Plaintiff-Appellant Frederick B. Campbell, pro se, appeals from an order of the United States District Court for the Southern District of New York (Lawrence M. McKenna, Judge), denying his motion for partial summary judgment and granting appellee’s motion to dismiss his complaint seeking a tax refund. We assume familiarity with the factual background and procedural history set forth in the opinion of the District Court, Campbell v. United States, No. 00 Civ. 4746, 2001 WL 1262934 (S.D.N.Y. Oct.22, 2001).
Plaintiff filed a timely notice of appeal and subsequently submitted an appellate brief, largely restating the arguments he previously advanced in challenging the constitutionality of three provisions of the Internal Revenue Code (“IRC”) and seeking a refund of federal income taxes. Specifically, he argued that: (1) the federal income taxes on amounts taken as state and local income taxes pursuant to 26 U.S.C. § 68 was beyond the authority granted to Congress by the Sixteenth Amendment, and infringed on the reserved rights of the States in violation of the Tenth Amendment; and (2) the current forms of the health insurance tax exclusion and the residential mortgage interest deduction, 26 U.S.C. §§ 106, 162(1) and 163(h), were unlawful delegations of Congress’s taxing power to private entities outside the Government, and that the ex-*51elusions should apply equally regardless of whether the individual is self-employed or has obtained a mortgage. Plaintiff further sought leave to amend his complaint to seek injunctive relief.
This Court reviews a district court’s application of law with regard to its denial of a motion for partial summary judgment, as well as its grant of a motion to dismiss, de novo.* See S.E.C. v. Credit Bancorp, Ltd., 290 F.3d 80, 87 (2d Cir.2002); Sweet v. Sheahan, 235 F.3d 80, 83 (2d Cir.2000). Having considered all of plaintiffs contentions on this appeal, we affirm both the denial of his motion for partial summary judgment and the grant of the government’s motion to dismiss for substantially the reasons set forth in the District Court’s opinion.
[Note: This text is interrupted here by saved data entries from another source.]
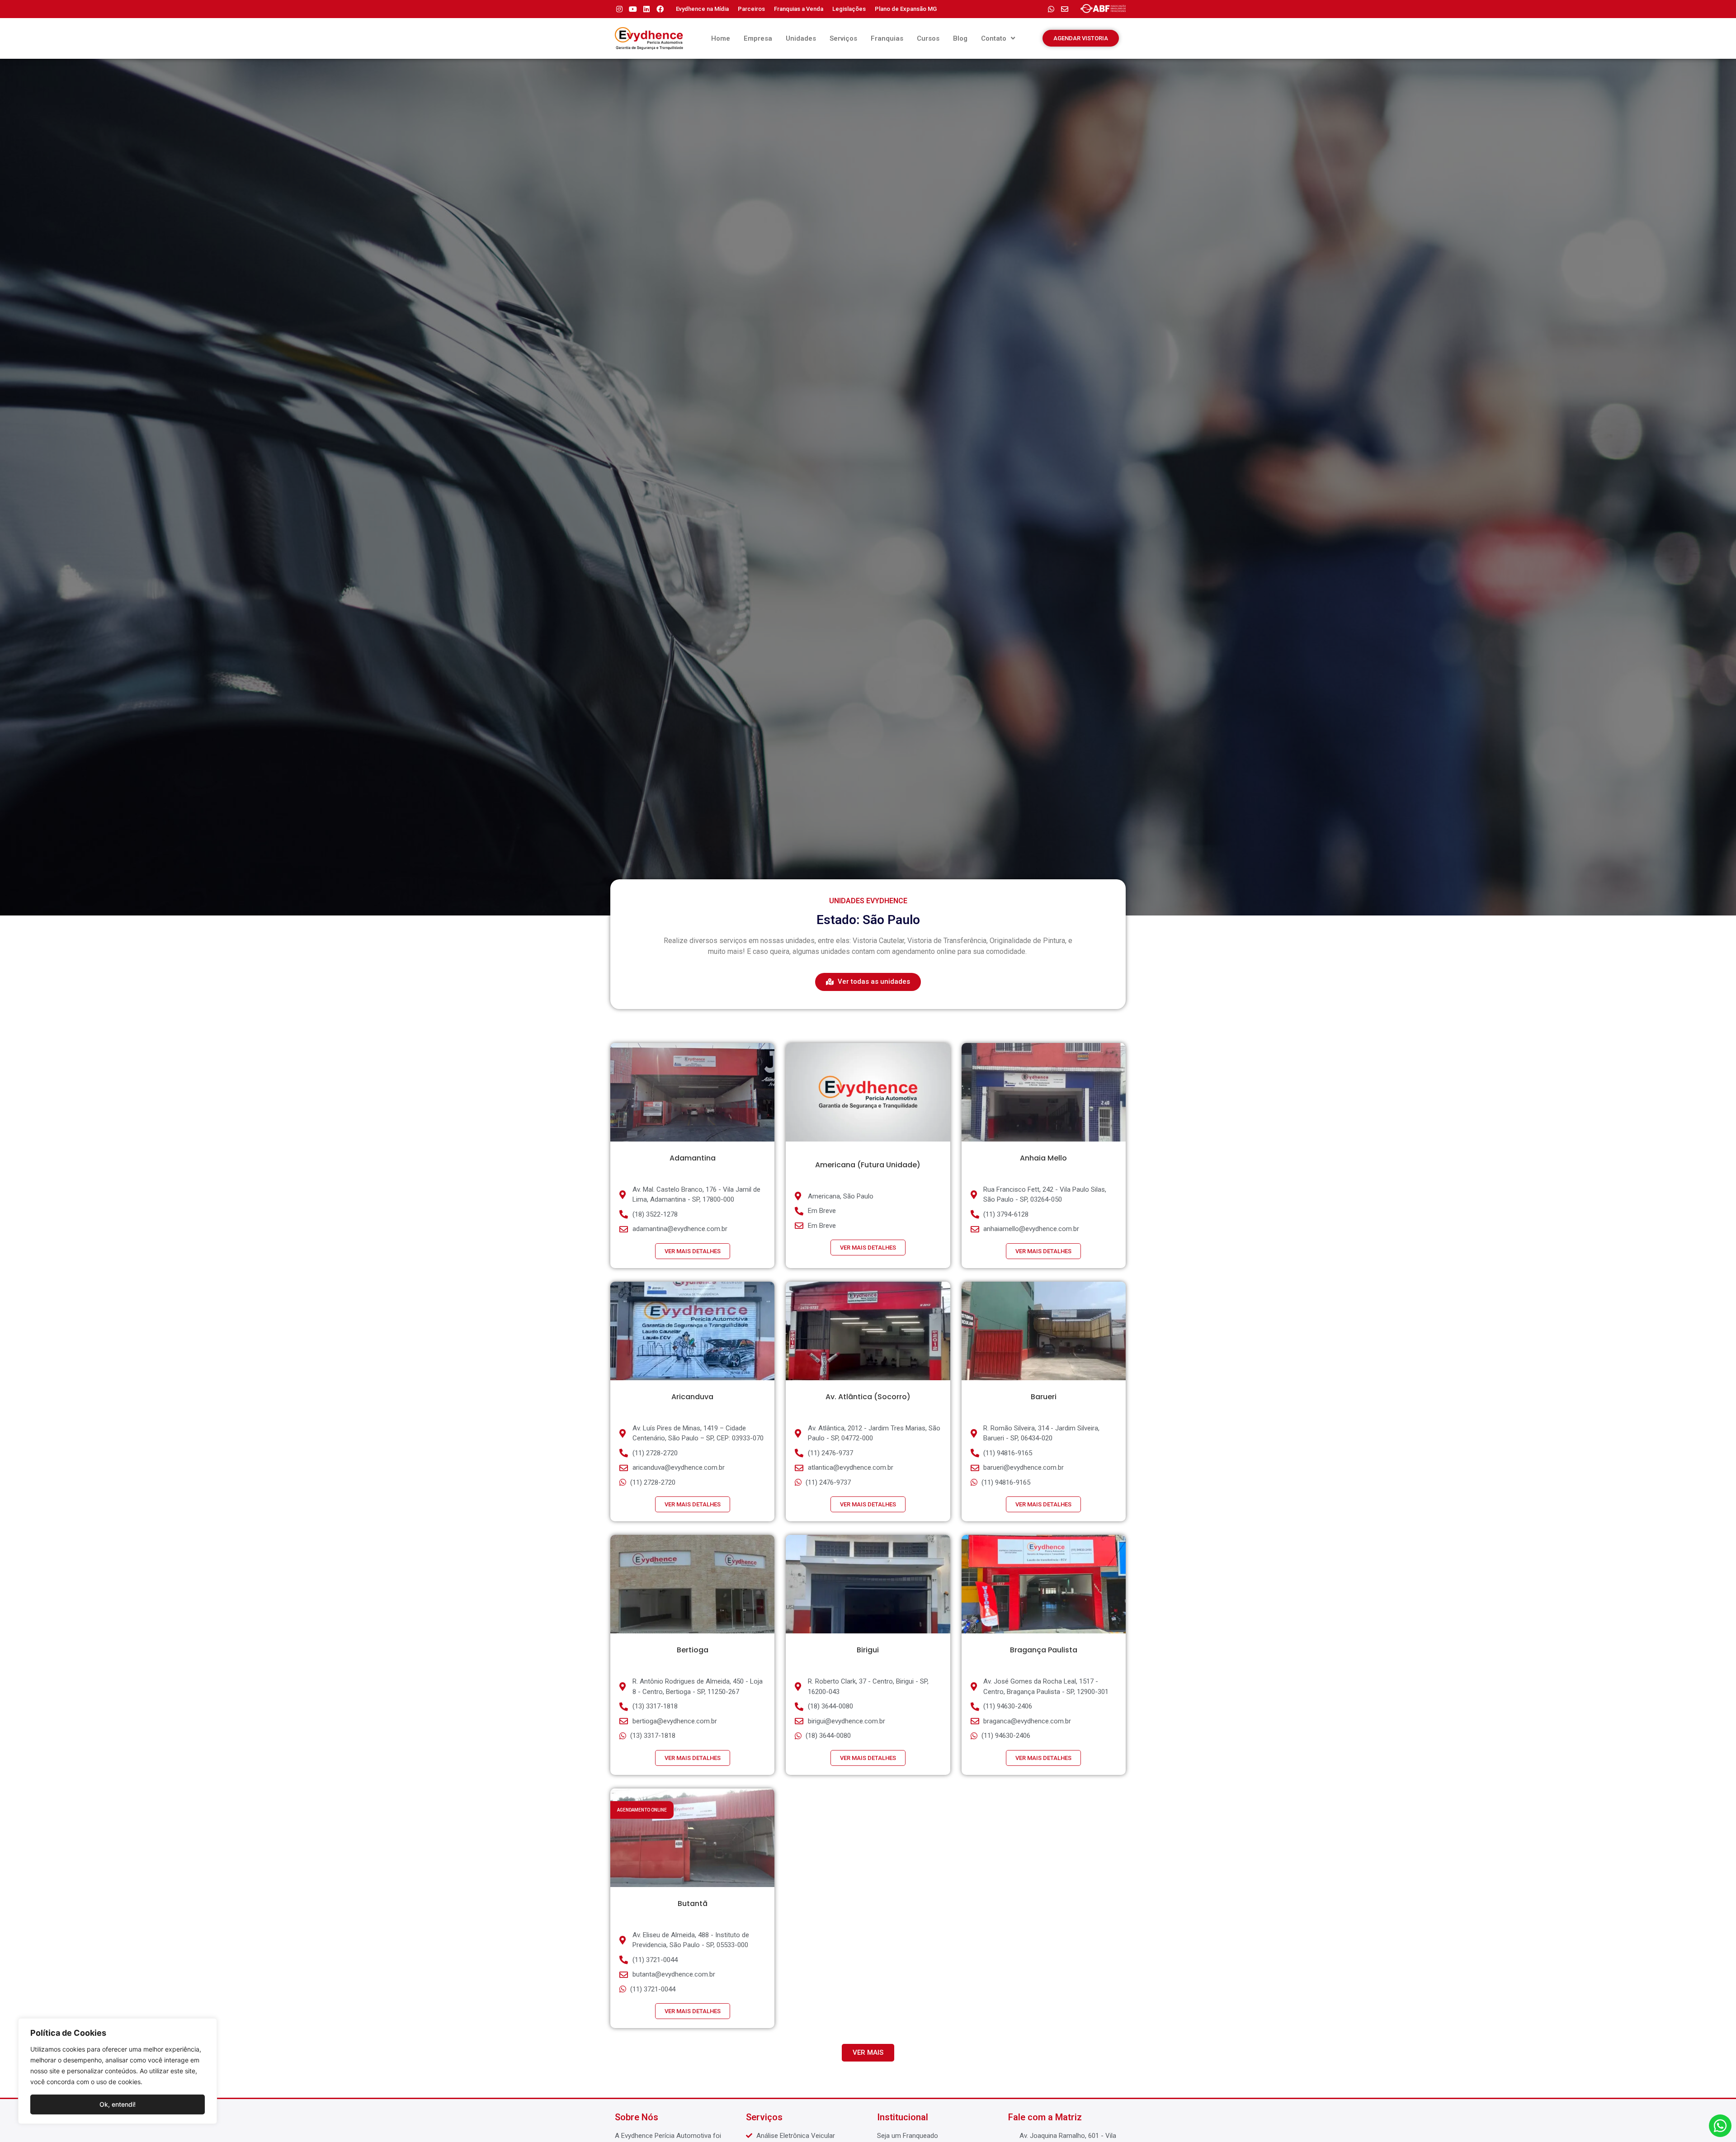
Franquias (887, 38)
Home (720, 38)
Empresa (758, 38)
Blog (960, 38)
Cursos (928, 38)
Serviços (843, 38)
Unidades (801, 38)
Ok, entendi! (117, 2104)
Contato (993, 38)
Plaintiffs request to amend his complaint to seek injunctive relief is denied since appellant failed to raise this request in the District Court before the appellee filed its motion to dismiss, and appellant cannot do so for the first time on appeal. See Dwares v. City of New York, 985 F.2d 94, 101 (2d Cir.1993) (leave to amend denied because plaintiff made no effort to exercise his right to amend under Fed. R.Civ.P. 15(a) before defendant filed motion to dismiss in lieu of answer and where plaintiff raises request to amend for the first time on appeal).
Accordingly, the judgment of the District Court is AFFIRMED.
Ordinarily, an order that denies summary judgment or grants partial summary judgment cannot by itself be the basis for appeal, as it is nonfinal. However, upon entry of final judgment, earlier, nonfinal orders that affect judgment become subject to appellate review. See United States v. 228 Acres of Land and Dwelling Located on Whites Hill Road in Chester, Vt., 916 F.2d 808, 811 (2d Cir.1990). The District Court’s order denying partial summary judgment is clearly nonfinal; however, the District Court also granted the Government's motion to dismiss, rendering the order final and reviewable, in its entirety, on this appeal.